The data

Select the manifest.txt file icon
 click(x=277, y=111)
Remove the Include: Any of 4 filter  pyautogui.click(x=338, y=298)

--

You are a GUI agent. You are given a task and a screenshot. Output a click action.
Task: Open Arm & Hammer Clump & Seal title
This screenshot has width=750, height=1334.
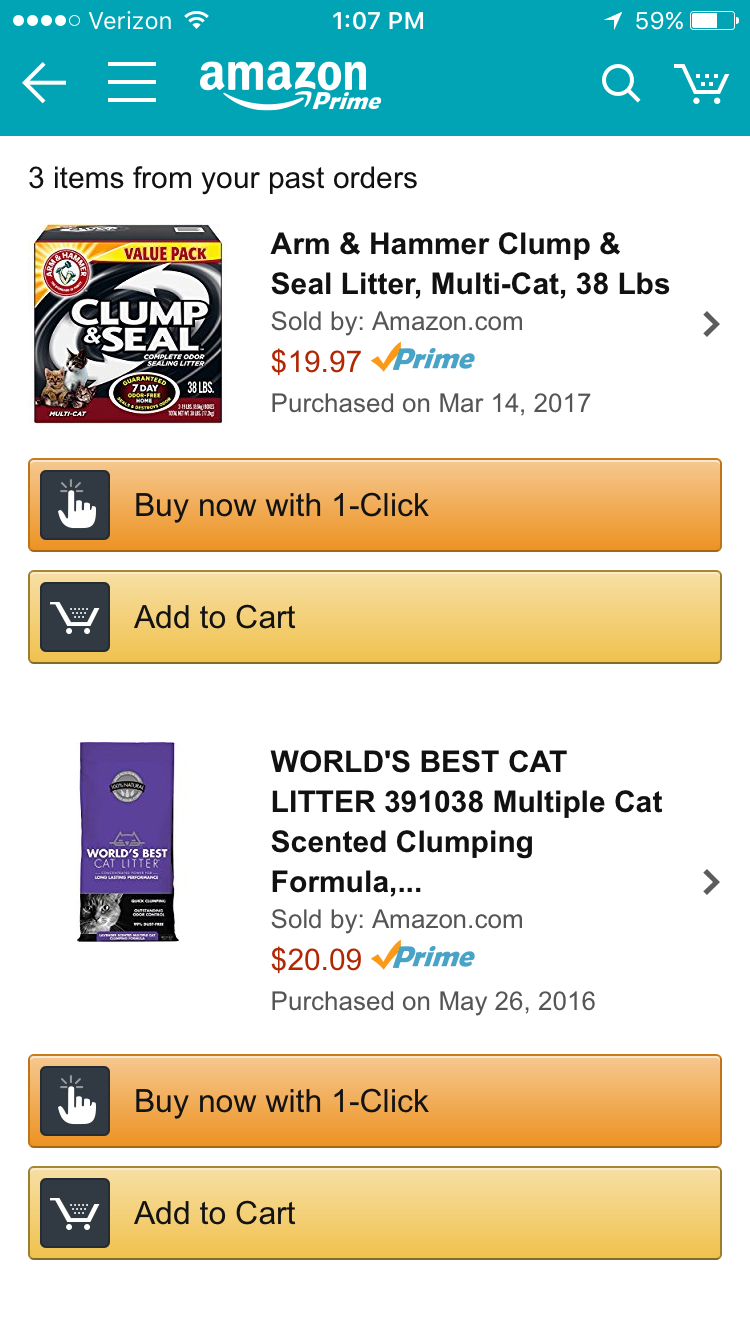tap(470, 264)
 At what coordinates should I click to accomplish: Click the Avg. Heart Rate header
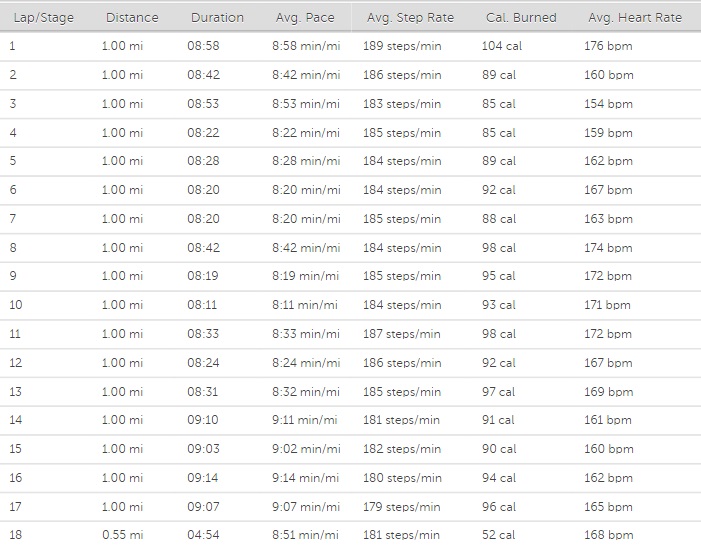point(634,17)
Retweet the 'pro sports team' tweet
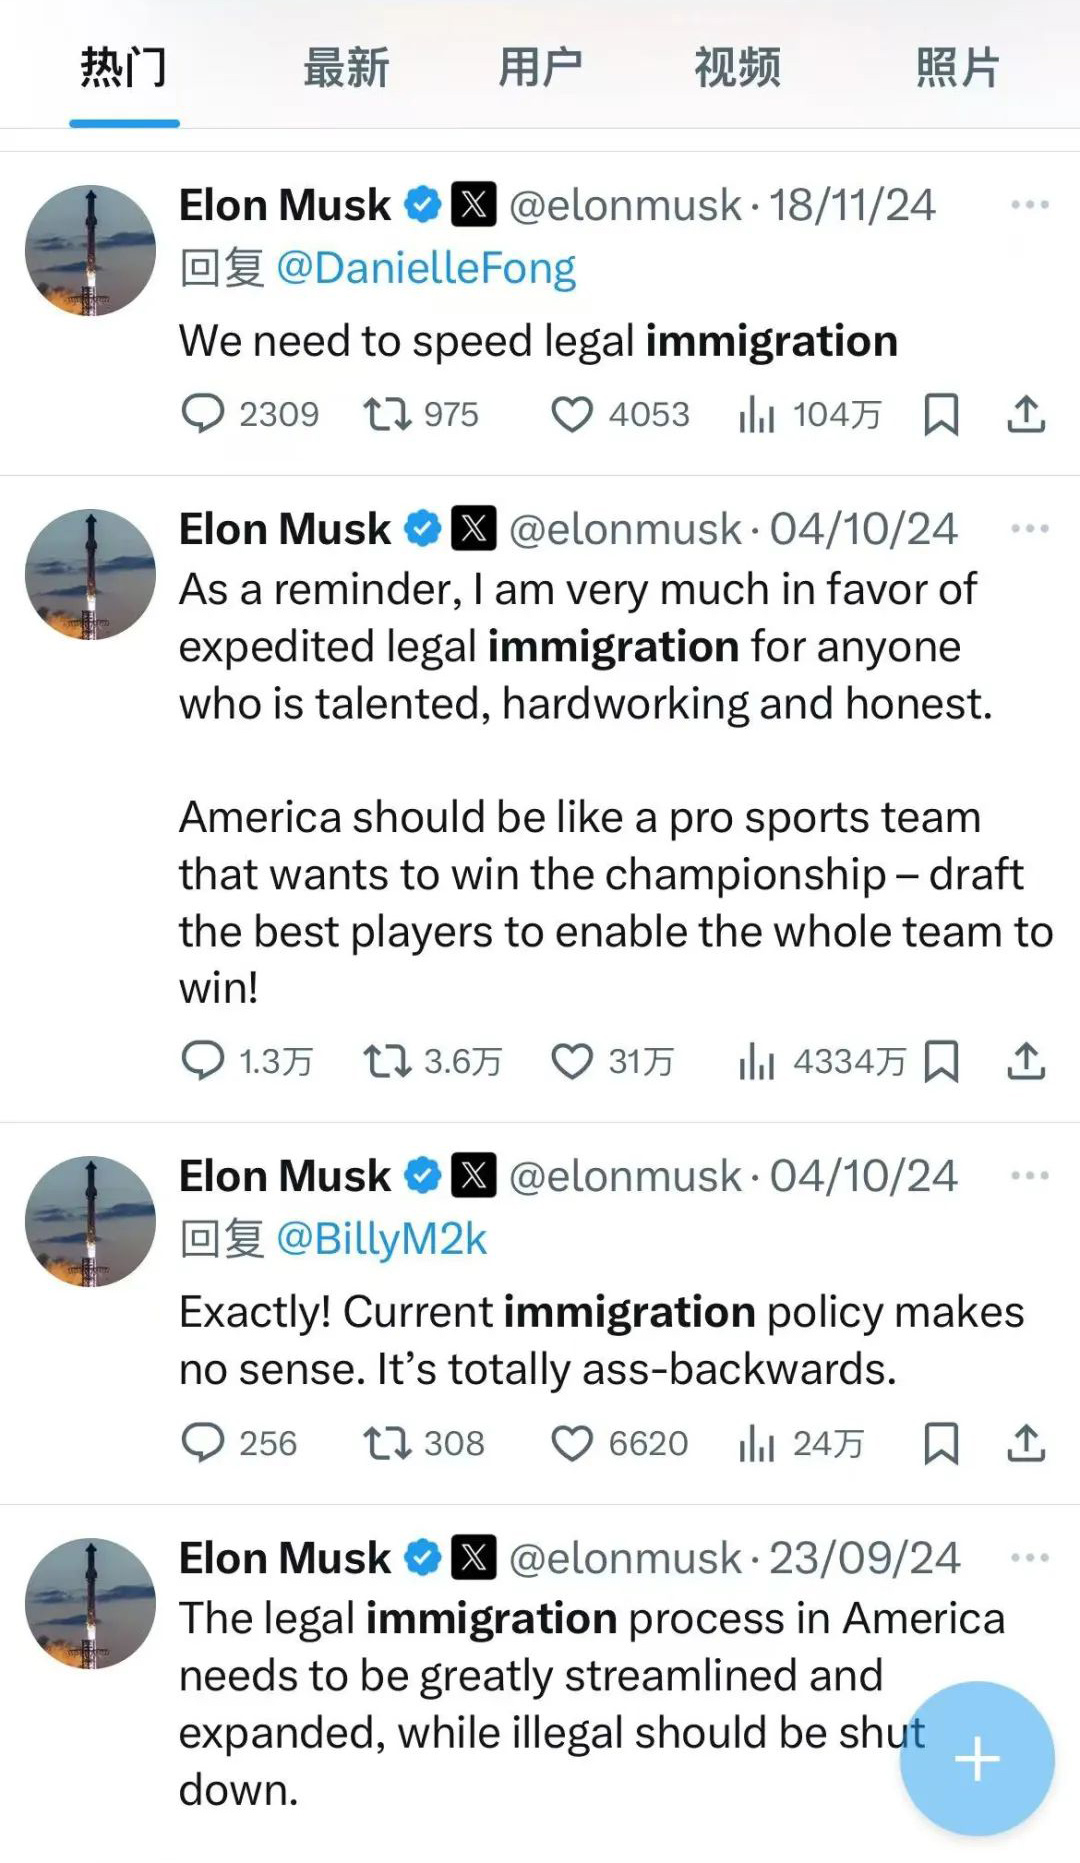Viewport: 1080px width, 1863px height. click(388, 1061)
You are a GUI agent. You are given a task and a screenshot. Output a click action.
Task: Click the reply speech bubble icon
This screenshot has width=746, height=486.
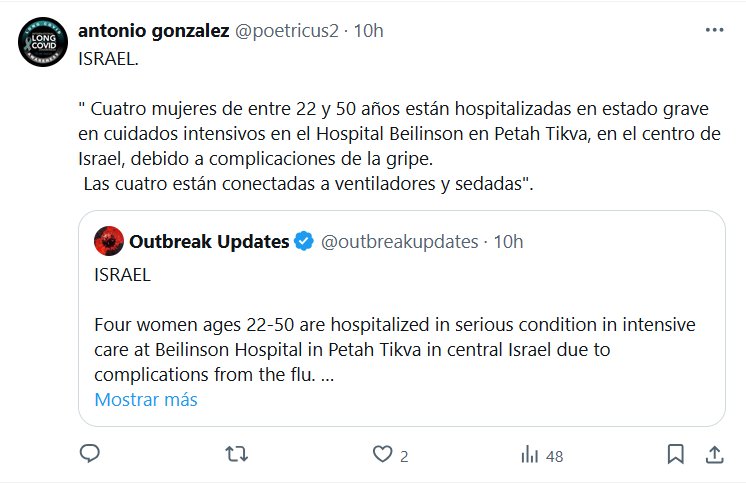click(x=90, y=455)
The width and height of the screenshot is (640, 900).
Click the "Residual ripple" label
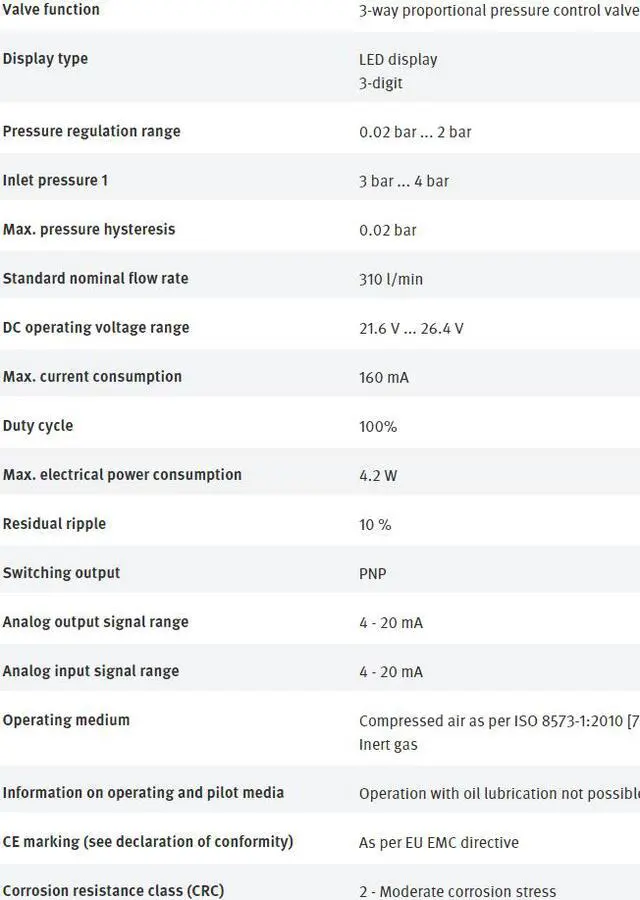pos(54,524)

--

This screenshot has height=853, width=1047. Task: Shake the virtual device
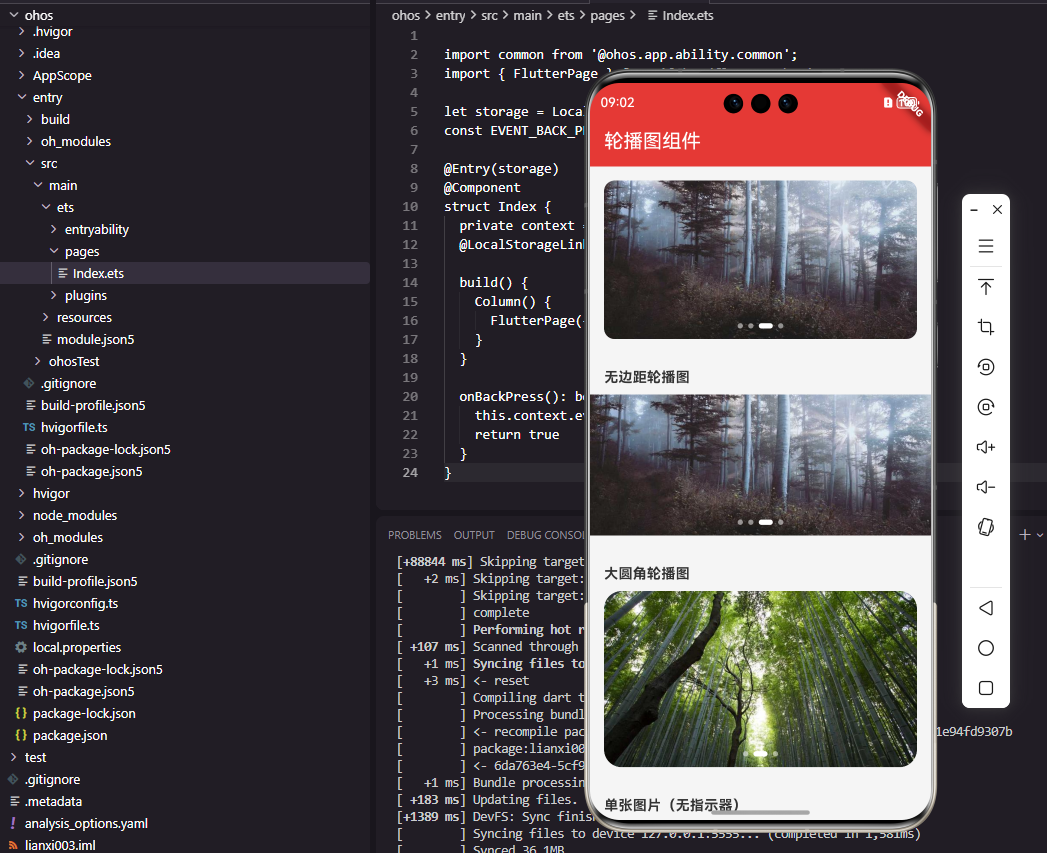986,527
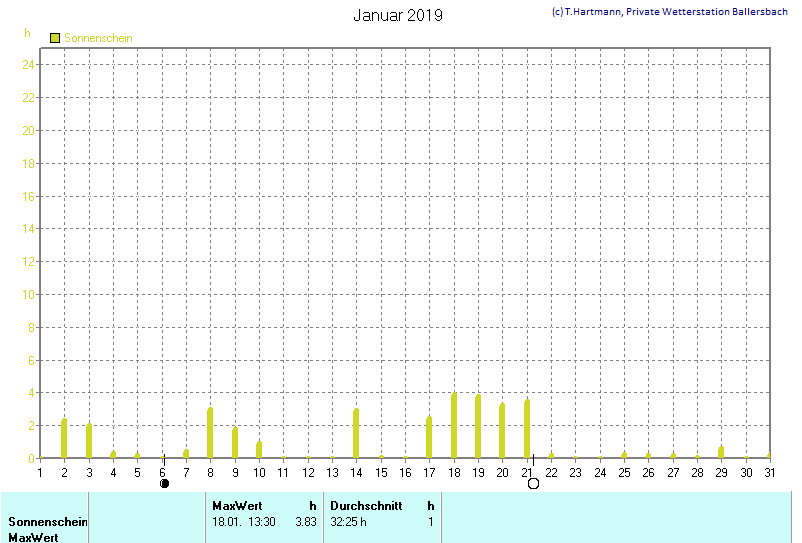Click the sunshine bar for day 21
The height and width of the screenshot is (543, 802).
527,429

What the exercise asks
Above are the records. Copy the lines beginning at the one that has "Select the manifest.txt file icon" and ending with the one that has "Remove the Include: Any", unchanged.

Completed exercise
Select the manifest.txt file icon
 click(x=277, y=111)
Remove the Include: Any of 4 filter  pyautogui.click(x=338, y=298)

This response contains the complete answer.